The apple didn't fall far from that tree, did it? Some people believe that any regulation is bad regulation, and will do anything in their power to stop them, and some of those people make quite a bit of money when they do so. Sounds like Eugene Scalia is one of those people:
Ambrose Bierce once quipped that a lawyer is one skilled in the circumvention of the law. By that definition, Eugene Scalia is a lawyer of extraordinary skill. In less than five years, the 50-year-old son of Supreme Court Justice Antonin Scalia has become a one-man scourge to the reformers who won a hard-fought battle to pass the 2010 Dodd-Frank Act to rein in the out-of-control financial sector. So far, he's prevailed in three of the six suits he's filed against the law, single-handedly slowing its rollout to a snail's pace. As of May, a little more than half of the nearly four-year-old law's rules had been finalized and another 25 percent hadn't even been drafted. Much of that breathing room for Wall Street is thanks to Scalia, who has deployed a hyperliteral, almost absurdist series of procedural challenges to unnerve the bureaucrats charged with giving the legislation teeth.
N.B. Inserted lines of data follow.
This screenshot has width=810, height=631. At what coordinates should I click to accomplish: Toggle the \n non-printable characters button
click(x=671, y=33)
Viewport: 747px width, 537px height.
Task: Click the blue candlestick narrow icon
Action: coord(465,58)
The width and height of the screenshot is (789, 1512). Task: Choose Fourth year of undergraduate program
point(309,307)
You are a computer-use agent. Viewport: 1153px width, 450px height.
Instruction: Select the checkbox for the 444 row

Scalia has "created this sense that we're paralyzed, because if we write a rule we're just going to be reversed," says Lisa Donner, executive director of the watchdog group Americans for Financial Reform. The threat of more suits, she says, has "cast a real chill" over Wall Street regulators, particularly at the Securities and Exchange Commission (SEC).
Scalia's legal challenges hinge on a simple, two-decade-old rule: Federal agencies monitoring financial markets must conduct a cost-benefit analysis whenever they write a new regulation. The idea is to weigh "efficiency, competition, and capital formation" so that businesses and investors can anticipate how their bottom line might be affected. Sounds reasonable. But by recognizing that the assumptions behind these hypothetical projections can be endlessly picked apart, Scalia has found a remarkably effective way to delay key parts of the law from going into effect.
Former Rep. Barney Frank (D-Mass.) says Scalia and the big banks are attempting an end run around the law he coauthored: "These are ideologues who want to kill the rules. They can't say they're unconstitutional. They are doing this because it's the only possible way to knock them out." (Scalia declined to comment for this article.)
And here's a neat trick:
Today, Scalia is a partner, though he does not share in any revenue from the firm's cases before the Supreme Court (otherwise his dad might be pressured to recuse himself).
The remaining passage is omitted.